TASK OBJECTIVE — Update the items below by replacing every "GUI agent" with "desktop agent" and leaving everything else unchanged.

== PROVIDED ENTRIES ==

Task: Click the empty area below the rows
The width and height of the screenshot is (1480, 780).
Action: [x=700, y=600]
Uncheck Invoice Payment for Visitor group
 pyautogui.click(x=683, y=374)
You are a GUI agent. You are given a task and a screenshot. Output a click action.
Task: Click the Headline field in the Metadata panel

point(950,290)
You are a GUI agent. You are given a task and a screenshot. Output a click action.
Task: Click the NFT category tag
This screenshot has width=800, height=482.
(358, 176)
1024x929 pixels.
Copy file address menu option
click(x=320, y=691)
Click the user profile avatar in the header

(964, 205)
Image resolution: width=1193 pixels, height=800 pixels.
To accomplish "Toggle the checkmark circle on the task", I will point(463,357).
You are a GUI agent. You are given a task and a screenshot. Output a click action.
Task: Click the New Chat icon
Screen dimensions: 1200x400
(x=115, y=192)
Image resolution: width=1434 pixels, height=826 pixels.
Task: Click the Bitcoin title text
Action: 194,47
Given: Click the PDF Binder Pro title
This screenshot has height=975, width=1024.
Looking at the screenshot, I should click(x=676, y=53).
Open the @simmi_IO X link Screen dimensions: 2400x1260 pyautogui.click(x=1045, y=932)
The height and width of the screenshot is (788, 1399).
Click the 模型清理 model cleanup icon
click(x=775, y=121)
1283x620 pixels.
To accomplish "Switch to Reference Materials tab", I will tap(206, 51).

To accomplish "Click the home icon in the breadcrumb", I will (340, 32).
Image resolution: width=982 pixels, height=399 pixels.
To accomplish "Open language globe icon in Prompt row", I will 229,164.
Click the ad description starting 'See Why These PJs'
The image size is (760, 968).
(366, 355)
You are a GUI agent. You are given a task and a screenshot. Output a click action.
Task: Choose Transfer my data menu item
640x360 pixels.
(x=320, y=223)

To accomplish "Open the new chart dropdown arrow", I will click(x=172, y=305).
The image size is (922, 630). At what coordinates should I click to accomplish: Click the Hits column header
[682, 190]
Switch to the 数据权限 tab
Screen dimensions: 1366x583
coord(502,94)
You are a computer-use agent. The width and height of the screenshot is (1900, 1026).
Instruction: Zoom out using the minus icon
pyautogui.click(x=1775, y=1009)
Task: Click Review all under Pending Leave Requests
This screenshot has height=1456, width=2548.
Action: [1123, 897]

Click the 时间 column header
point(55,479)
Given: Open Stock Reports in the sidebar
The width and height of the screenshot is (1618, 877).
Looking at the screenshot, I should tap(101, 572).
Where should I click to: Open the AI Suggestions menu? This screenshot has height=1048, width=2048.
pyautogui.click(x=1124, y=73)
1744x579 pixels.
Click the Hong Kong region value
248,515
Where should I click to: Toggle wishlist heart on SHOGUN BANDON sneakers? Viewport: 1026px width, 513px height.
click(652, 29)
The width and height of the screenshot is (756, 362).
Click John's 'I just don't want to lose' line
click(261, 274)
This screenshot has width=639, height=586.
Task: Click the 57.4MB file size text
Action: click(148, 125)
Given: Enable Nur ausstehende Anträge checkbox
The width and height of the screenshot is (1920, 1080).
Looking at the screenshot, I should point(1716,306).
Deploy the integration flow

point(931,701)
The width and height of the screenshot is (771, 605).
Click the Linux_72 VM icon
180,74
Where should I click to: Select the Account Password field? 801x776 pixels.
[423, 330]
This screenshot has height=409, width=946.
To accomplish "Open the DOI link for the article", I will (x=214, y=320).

===

EXPECTED OUTPUT —
Task: Click the empty area below the rows
The width and height of the screenshot is (1480, 780).
Action: [x=700, y=600]
Uncheck Invoice Payment for Visitor group
 pyautogui.click(x=683, y=374)
You are a desktop agent. You are given a task and a screenshot. Output a click action.
Task: Click the Headline field in the Metadata panel

point(950,290)
You are a desktop agent. You are given a task and a screenshot. Output a click action.
Task: Click the NFT category tag
This screenshot has width=800, height=482.
(358, 176)
1024x929 pixels.
Copy file address menu option
click(x=320, y=691)
Click the user profile avatar in the header

(964, 205)
Image resolution: width=1193 pixels, height=800 pixels.
To accomplish "Toggle the checkmark circle on the task", I will point(463,357).
You are a desktop agent. You are given a task and a screenshot. Output a click action.
Task: Click the New Chat icon
Screen dimensions: 1200x400
(x=115, y=192)
Image resolution: width=1434 pixels, height=826 pixels.
Task: Click the Bitcoin title text
Action: 194,47
Given: Click the PDF Binder Pro title
This screenshot has height=975, width=1024.
Looking at the screenshot, I should click(x=676, y=53).
Open the @simmi_IO X link Screen dimensions: 2400x1260 pyautogui.click(x=1045, y=932)
The height and width of the screenshot is (788, 1399).
Click the 模型清理 model cleanup icon
click(x=775, y=121)
1283x620 pixels.
To accomplish "Switch to Reference Materials tab", I will tap(206, 51).

To accomplish "Click the home icon in the breadcrumb", I will (340, 32).
Image resolution: width=982 pixels, height=399 pixels.
To accomplish "Open language globe icon in Prompt row", I will 229,164.
Click the ad description starting 'See Why These PJs'
The image size is (760, 968).
(366, 355)
You are a desktop agent. You are given a task and a screenshot. Output a click action.
Task: Choose Transfer my data menu item
640x360 pixels.
(x=320, y=223)

To accomplish "Open the new chart dropdown arrow", I will click(x=172, y=305).
The image size is (922, 630). At what coordinates should I click to accomplish: Click the Hits column header
[682, 190]
Switch to the 数据权限 tab
Screen dimensions: 1366x583
coord(502,94)
You are a computer-use agent. The width and height of the screenshot is (1900, 1026).
Instruction: Zoom out using the minus icon
pyautogui.click(x=1775, y=1009)
Task: Click Review all under Pending Leave Requests
This screenshot has height=1456, width=2548.
Action: [1123, 897]

Click the 时间 column header
point(55,479)
Given: Open Stock Reports in the sidebar
The width and height of the screenshot is (1618, 877).
Looking at the screenshot, I should tap(101, 572).
Where should I click to: Open the AI Suggestions menu? This screenshot has height=1048, width=2048.
pyautogui.click(x=1124, y=73)
1744x579 pixels.
Click the Hong Kong region value
248,515
Where should I click to: Toggle wishlist heart on SHOGUN BANDON sneakers? Viewport: 1026px width, 513px height.
click(652, 29)
The width and height of the screenshot is (756, 362).
Click John's 'I just don't want to lose' line
click(261, 274)
This screenshot has width=639, height=586.
Task: Click the 57.4MB file size text
Action: click(148, 125)
Given: Enable Nur ausstehende Anträge checkbox
The width and height of the screenshot is (1920, 1080).
Looking at the screenshot, I should point(1716,306).
Deploy the integration flow

point(931,701)
The width and height of the screenshot is (771, 605).
Click the Linux_72 VM icon
180,74
Where should I click to: Select the Account Password field? 801x776 pixels.
[423, 330]
This screenshot has height=409, width=946.
To accomplish "Open the DOI link for the article", I will (x=214, y=320).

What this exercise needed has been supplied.